Roma, novembre 2019 – Il Medio Oriente, gli scenari di crisi e le relative scelte politiche non avranno influenza sulle elezioni presidenziali Usa che si terranno nel 2020. I cittadini americani sono concentrati sulle questioni interne e tra un po’ nessuno si ricorderà dei Curdi e del ritiro delle truppe deciso da Trump. Le uniche preoccupazioni estere, per gli Stati Uniti, possono riguardare il confine con il Messico e la Cina.

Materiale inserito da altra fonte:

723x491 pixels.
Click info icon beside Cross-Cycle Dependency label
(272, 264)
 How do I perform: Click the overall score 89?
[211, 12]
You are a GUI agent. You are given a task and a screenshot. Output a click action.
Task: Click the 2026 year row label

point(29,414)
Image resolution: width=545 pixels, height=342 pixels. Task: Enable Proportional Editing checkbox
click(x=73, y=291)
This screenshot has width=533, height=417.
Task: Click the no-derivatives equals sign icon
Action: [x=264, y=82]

È il messaggio giunto dal dibattito “The US and the Middle East, an evolving situation”, che si è tenuto alla John Cabot University (JCU) di Roma, a cura dell’Istituto Guarini per gli Affari Pubblici, a cui hanno partecipato esperti internazionali.
«Nel prossimo anno, in Usa, si parlerà di elezioni: questo è certo. Ma chi vincerà non possiamo dirlo. Carter e Bush senior non furono rieletti perché avevano perso l’appoggio del partito. Non è il caso di Trump che parte favorito, ed ha una base stabile. E nei sondaggi effettuati nei sempre decisivi “Swing States” è davanti a Elizabeth Warren», ha dichiarato Lucio Martino, esperto di relazioni transatlantiche e problemi strategici. Proseguendo: «Il Medio Oriente non sarà un fattore importante. Nell’ultimo dibattito solo 20 minuti su 3 ore sono stati dedicati alla politica estera. Oggi, negli Stati Uniti, quando si parla di politica estera per lo più si parla di Cina e Messico».

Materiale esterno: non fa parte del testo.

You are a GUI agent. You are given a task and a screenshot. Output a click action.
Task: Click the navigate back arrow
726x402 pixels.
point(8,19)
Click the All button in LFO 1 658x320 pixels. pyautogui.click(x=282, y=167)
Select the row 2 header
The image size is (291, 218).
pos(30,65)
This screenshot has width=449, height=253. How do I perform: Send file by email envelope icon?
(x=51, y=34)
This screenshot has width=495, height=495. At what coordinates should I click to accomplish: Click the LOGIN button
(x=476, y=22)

Dello stesso avviso Viviana Mazza, giornalista specializzata nel settore Esteri. «Per ora il Medio Oriente – ha spiegato – non ha grande impatto sulle elezioni statunitensi. Non è così rilevante per i cittadini, anche se si tratta di una regione volatile, con molti hot spots». E su Putin: «È amico di tutti – il che è problematico perché tutti, in quella regione, vogliono qualcosa – e fa quello che gli Usa non possono fare, ma non può riempire il vuoto lasciato dall’America».

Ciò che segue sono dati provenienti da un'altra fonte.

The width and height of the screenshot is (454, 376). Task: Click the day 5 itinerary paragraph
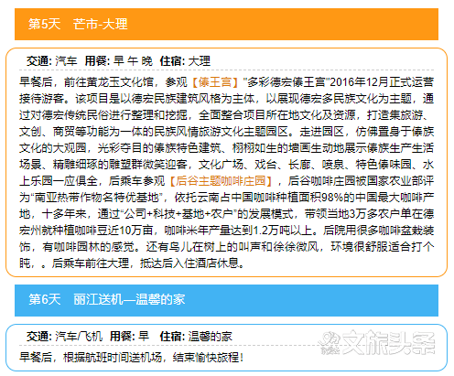point(226,173)
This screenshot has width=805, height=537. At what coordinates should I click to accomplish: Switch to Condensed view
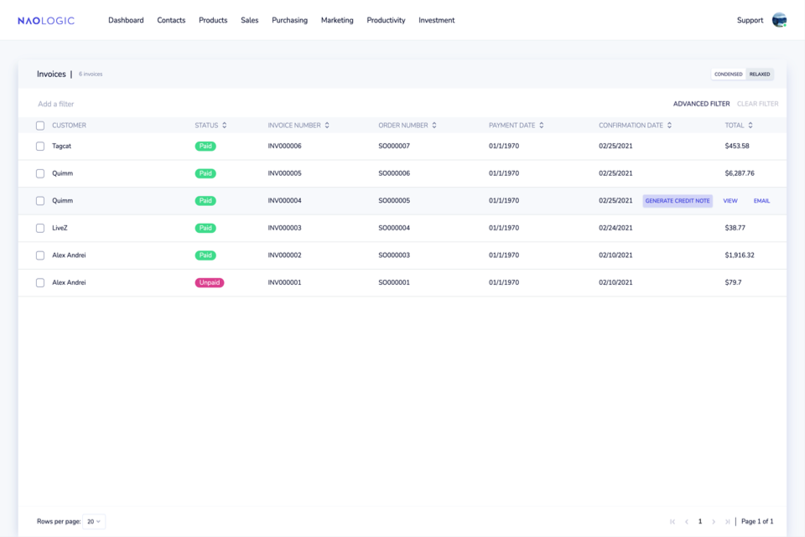[728, 75]
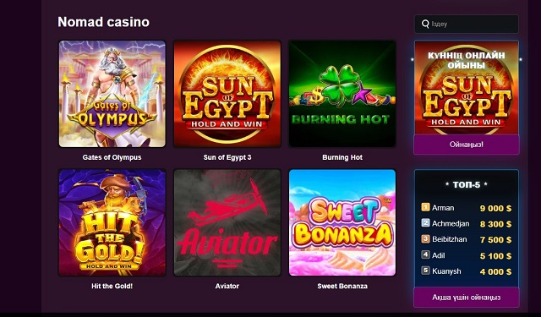Image resolution: width=541 pixels, height=317 pixels.
Task: Open the Hit the Gold! game tile
Action: point(112,222)
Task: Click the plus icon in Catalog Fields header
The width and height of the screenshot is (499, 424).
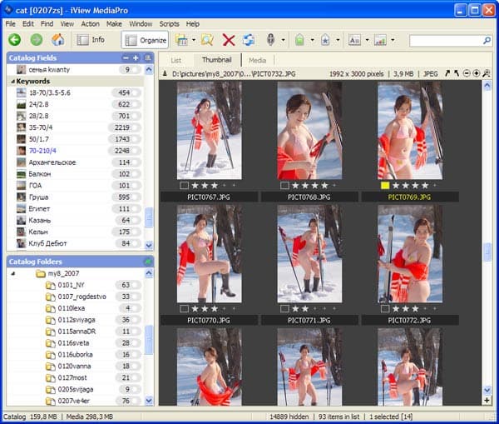Action: click(x=136, y=58)
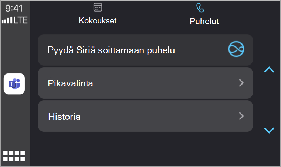
Task: Expand Historia using its right chevron
Action: click(241, 116)
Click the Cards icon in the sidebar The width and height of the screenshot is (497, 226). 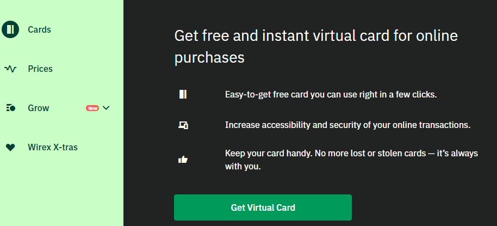[10, 29]
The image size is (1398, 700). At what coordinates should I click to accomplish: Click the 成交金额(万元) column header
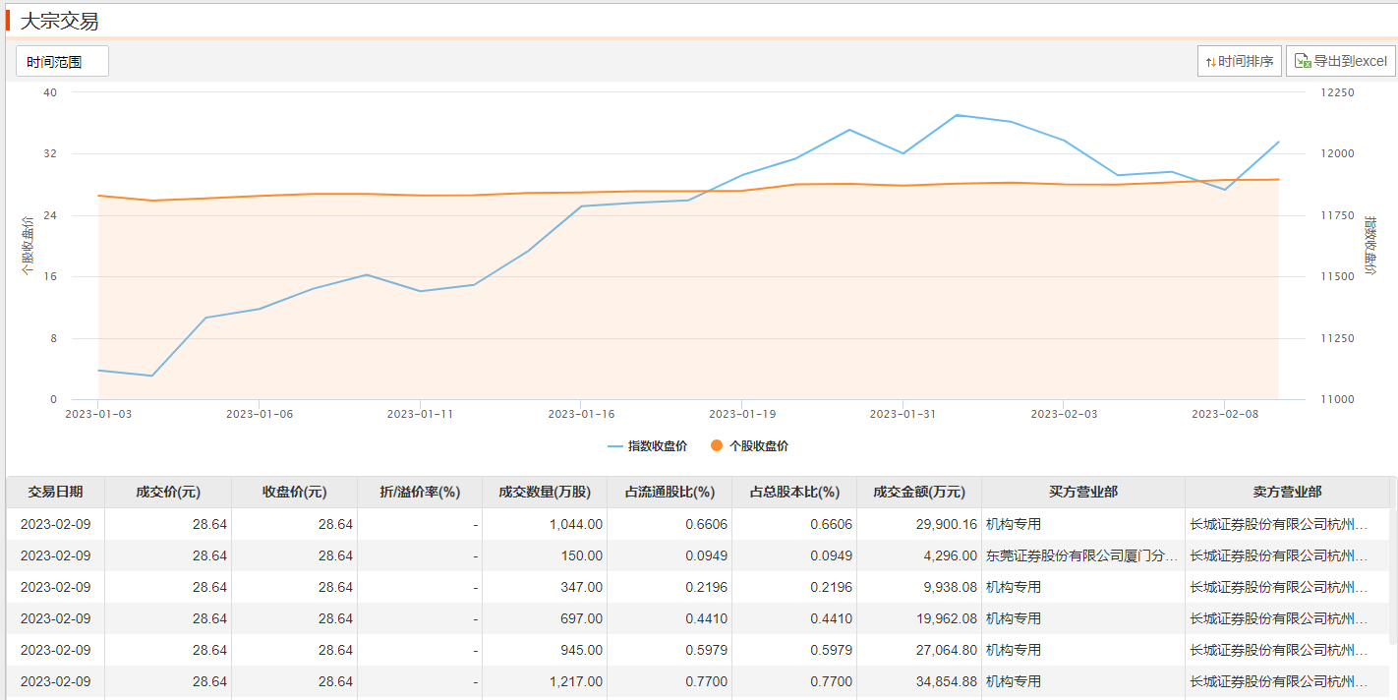point(919,493)
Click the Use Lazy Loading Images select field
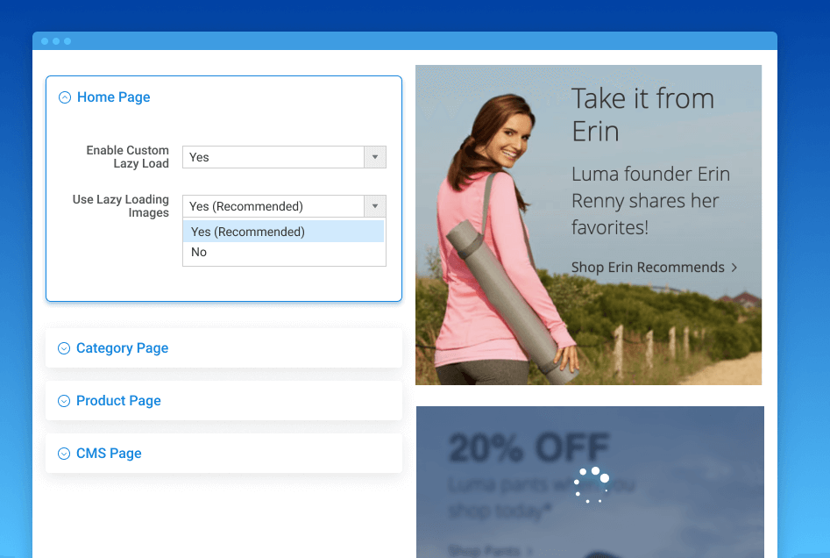This screenshot has height=558, width=830. (x=273, y=206)
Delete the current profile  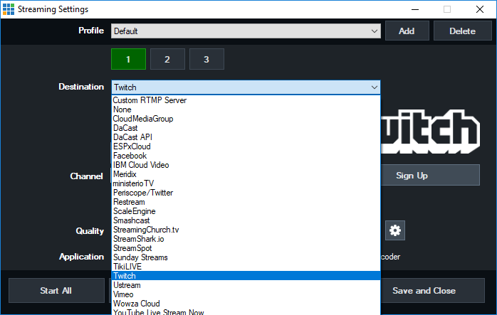(x=463, y=31)
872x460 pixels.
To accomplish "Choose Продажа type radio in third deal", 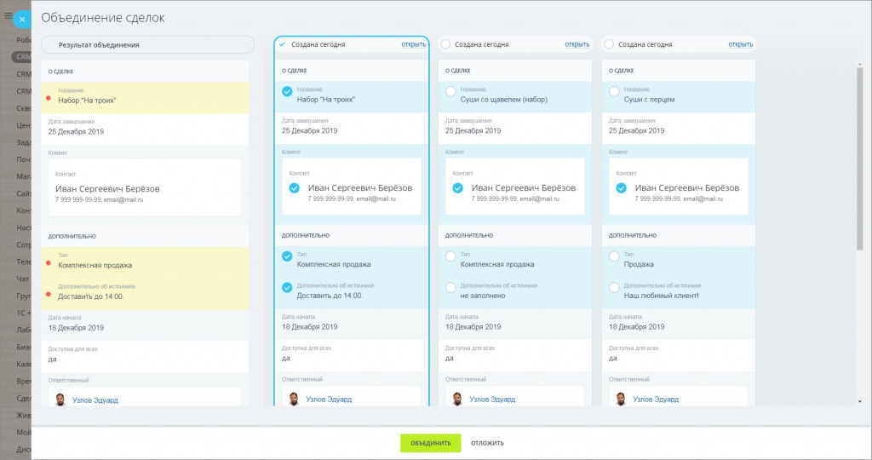I will click(x=615, y=257).
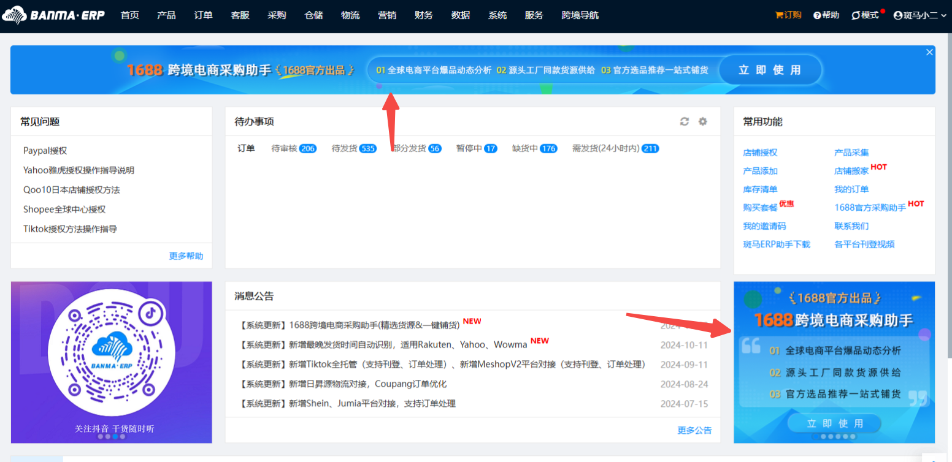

«L’iran non è stato sconfitto dalle sanzioni Usa, che, al contrario hanno consolidando il consenso attorno al governo. L’economia è subito un rallentamento, è vero, ma ha retto, perché è stata diversificata. Il Paese è schizofrenico, guarda ad Ovest e non a Est, ha gli stessi confini da secoli ed è piuttosto isolato nella regione. Di sicuro non vuole un’altra guerra. L’Europa dovrebbe tornare a dialogare con l’Iran, perché quest’ultimo ha bisogno di investimenti e materiali», ha proseguito Farian Sabahi, docente di politica e religione, studiosa di questioni iraniane.
Sul Kashmir, al centro di una delicata disputa territoriale fra India e Pakistan, che ha disorientato gli abitanti, tenendoli nell’incertezza, si è soffermata Pratishtha Singh, autrice e attivista per i diritti delle donne. «Sono state sospese le comunicazioni, Internet – ha detto – non si possono tenere assemblee fra cittadini. L’Europa si è espressa poco su questa situazione. Mentre l’India sta vivendo la peggiore fase economica della sua esistenza».